Effective Altruism: If Only We ALL Practiced It

By Shlomo Maital

   Altruism is defined as a philosophy of doing good for others. It is an admirable change-the-world framework for living. But is it enough?   Philosopher Peter Singer (in a superb TED talk – you can look it up) proposes effective altruism – which applies evidence, logic and reason to find the most effective and efficient ways to help others.   Yes, do good – and do it in the most powerful impactful way, by carefully planning what and how you do.

     Singer’s example: a seeing eye dog costs $40,000 to train, and to teach the blind person how to make best use of it. Highly worthy. But millions in poor countries are blind, due to trachoma and cataracts – both of which are curable and fixable. You could bring sight to perhaps 200 blind people with the resources used to train one guide dog. Altruism is providing seeing eye dogs. Effective altruism is weighing the best use of those resources.

       Bill Gates and Warren Buffett have given billions to medical charities. Gates’ Foundation has saved an estimated 5 million lives – and enriched the lives of millions more – by rigidly applying effective altruism to their resources and projects, focusing on illnesses that are widespread, afflict the poor, and that can be cured or mitigated. Like malaria.
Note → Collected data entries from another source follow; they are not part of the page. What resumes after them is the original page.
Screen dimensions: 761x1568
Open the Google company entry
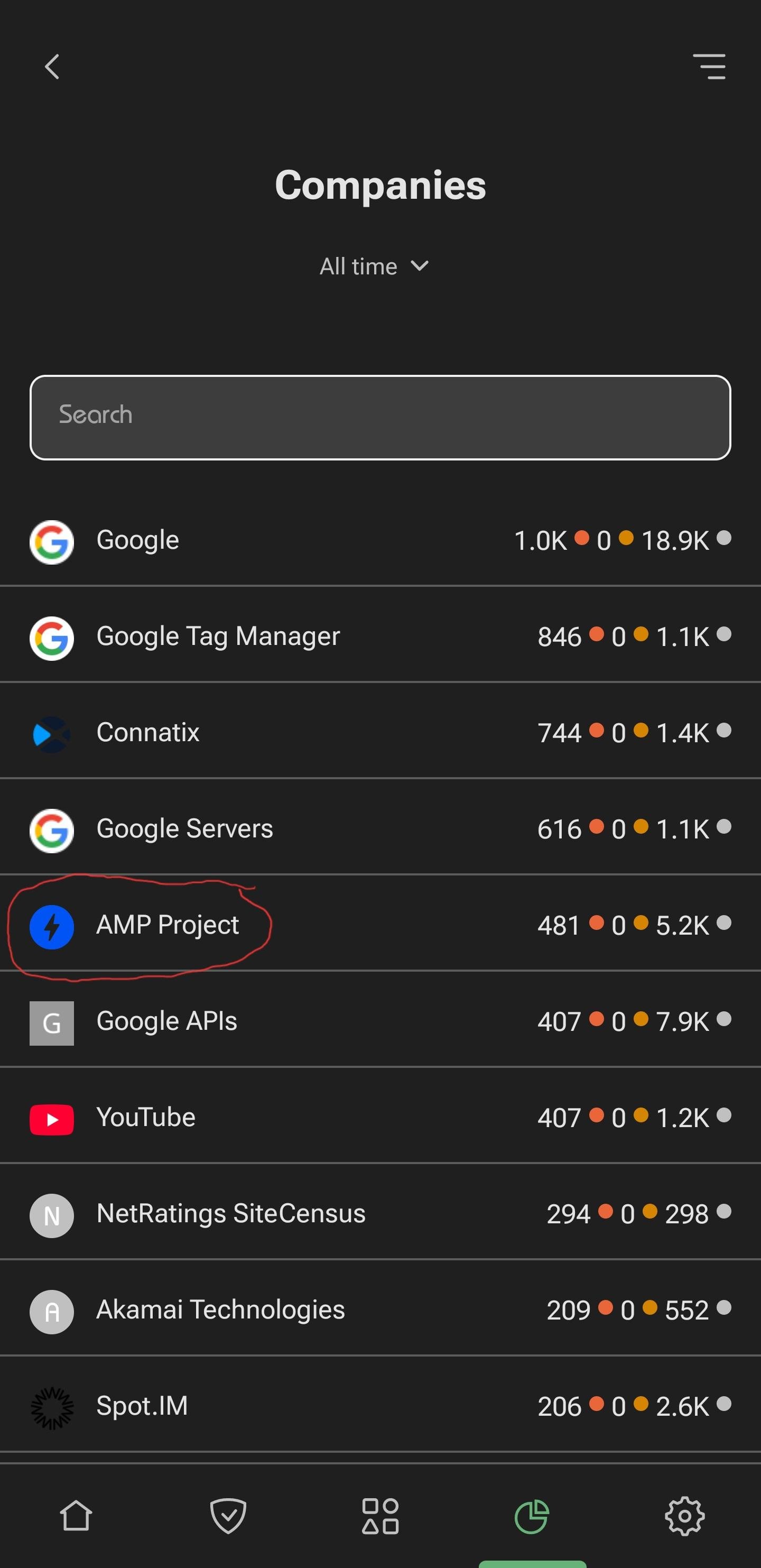(380, 540)
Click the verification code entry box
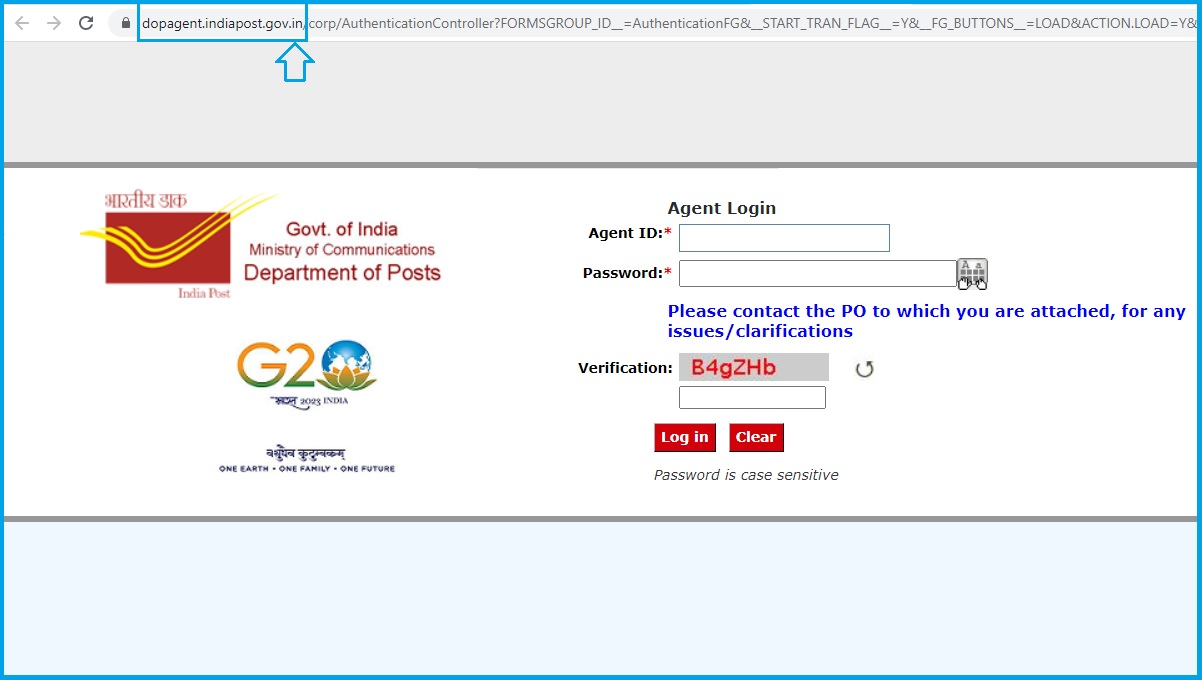The height and width of the screenshot is (680, 1202). pyautogui.click(x=751, y=397)

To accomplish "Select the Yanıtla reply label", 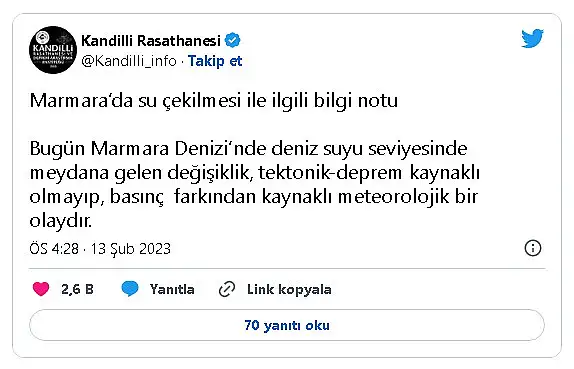I will 172,290.
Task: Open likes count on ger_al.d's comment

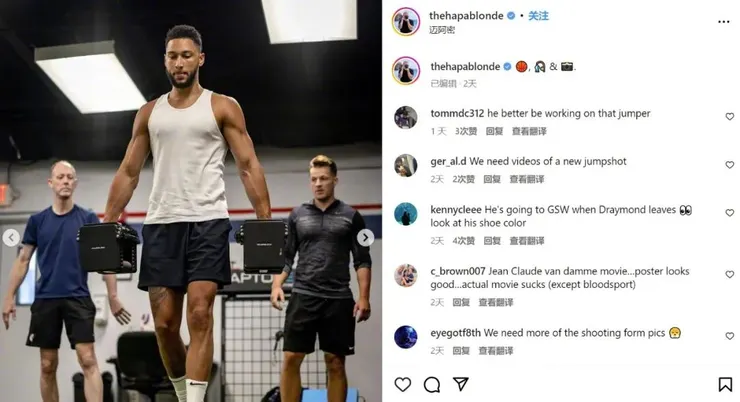Action: (x=463, y=179)
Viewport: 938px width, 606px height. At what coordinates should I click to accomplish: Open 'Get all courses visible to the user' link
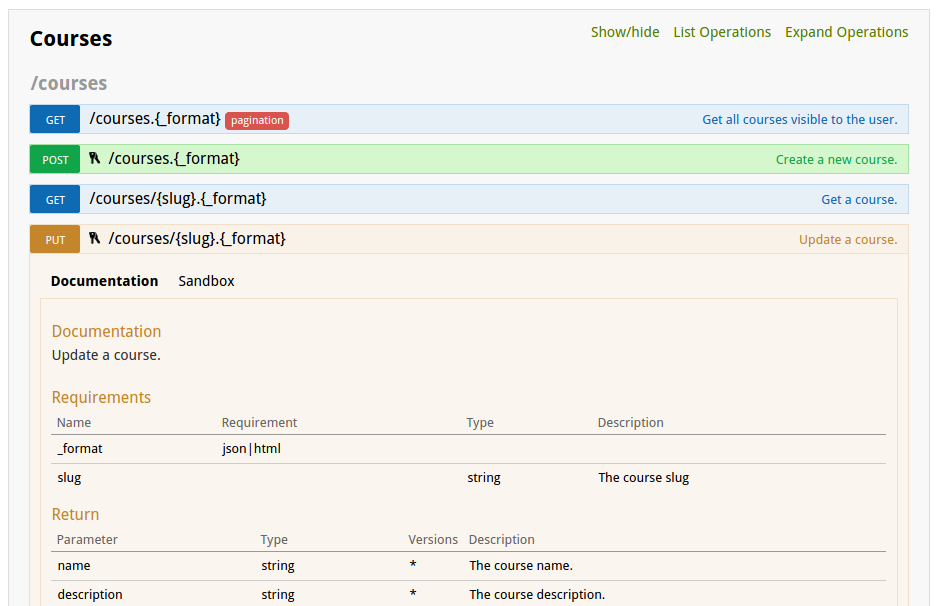tap(800, 119)
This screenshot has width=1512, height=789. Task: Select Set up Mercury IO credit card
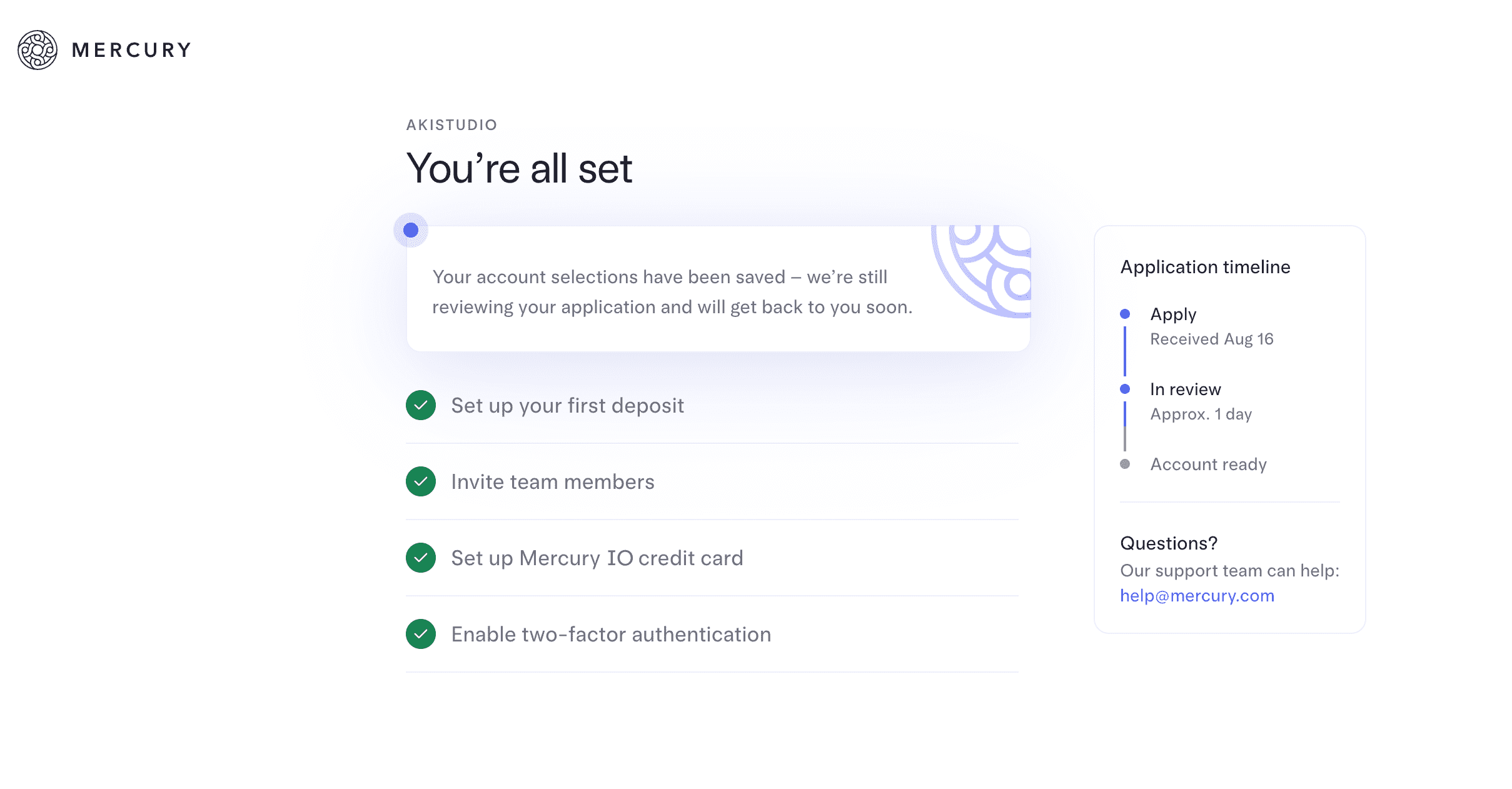597,558

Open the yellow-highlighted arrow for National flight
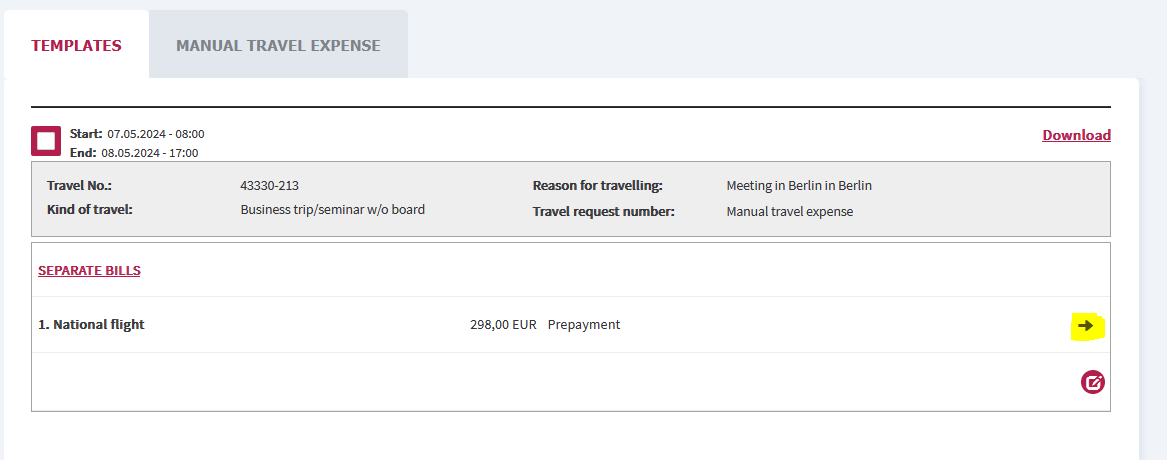click(x=1086, y=325)
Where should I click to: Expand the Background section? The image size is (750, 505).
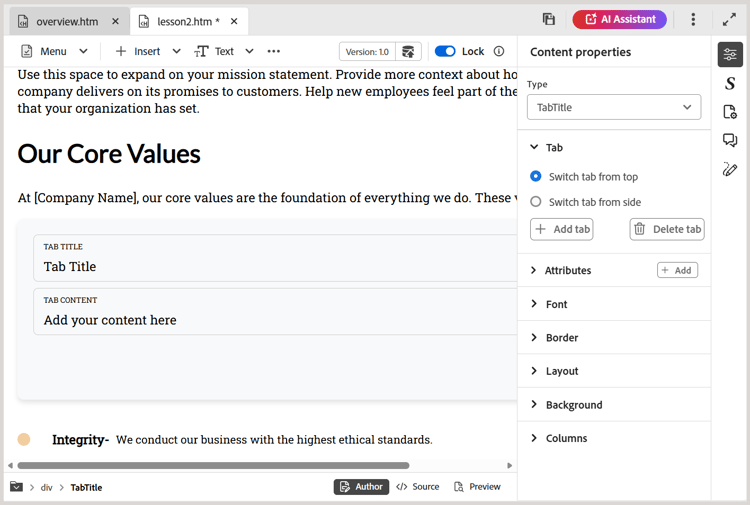point(573,405)
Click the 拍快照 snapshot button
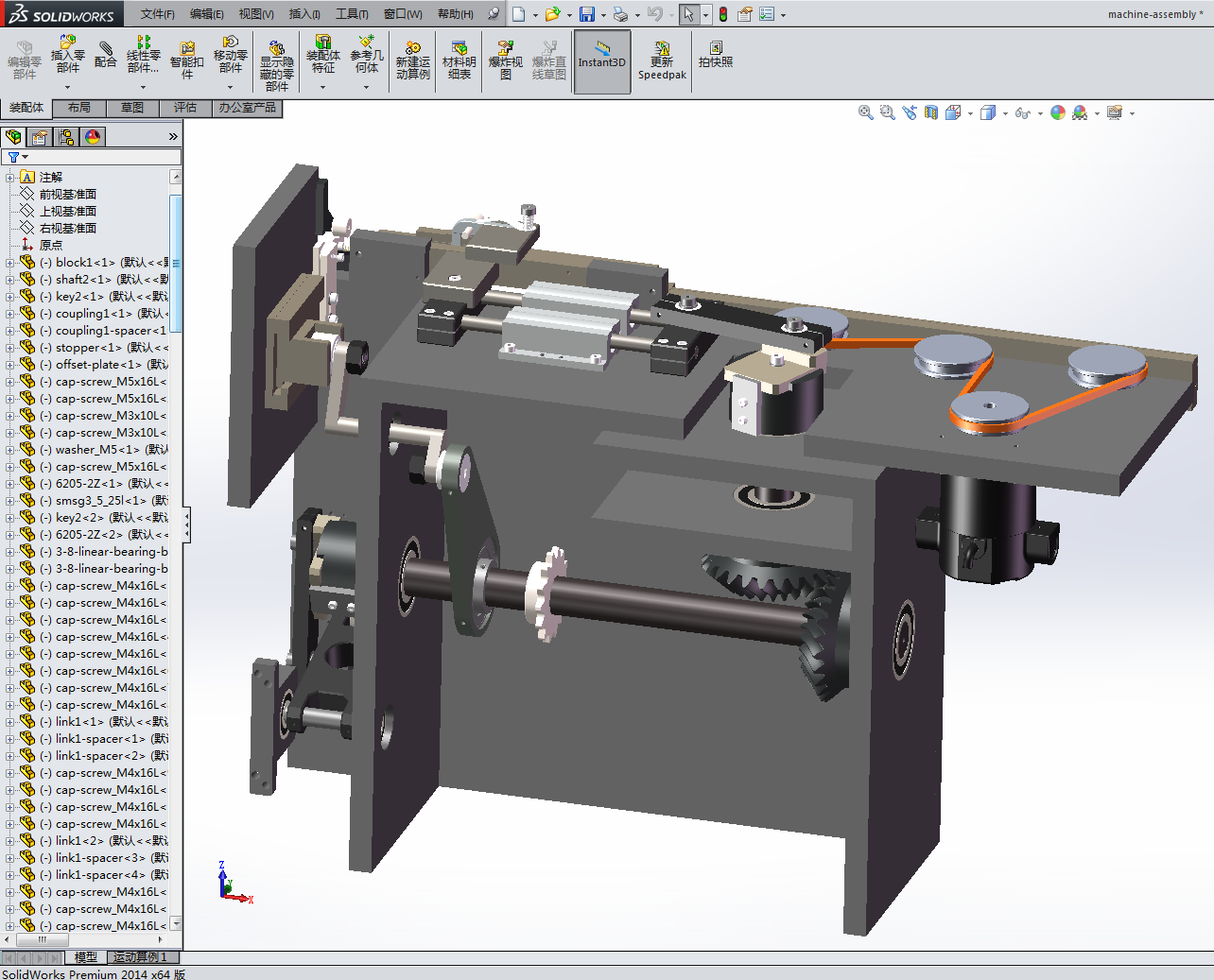Viewport: 1214px width, 980px height. tap(716, 55)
       What if millions of people worldwide would embrace altruism? And then, what if we could supply a very simple straightforward set of guidelines, about how to be efficient in our altruistic behavior? Our time, resources and energy are limited. How can we do the most good with them?   And even before asking those questions – how can the notion of ‘effective altruism’ be ‘sold’ to the masses?

         Today everything is becoming ‘evidence-based’. Perhaps doing good for others, too, should be more evidence-based.   When we combine the powerful emotion of giving, and the impactful logic of rational decision-making, the result can be immensely beneficial to humanity.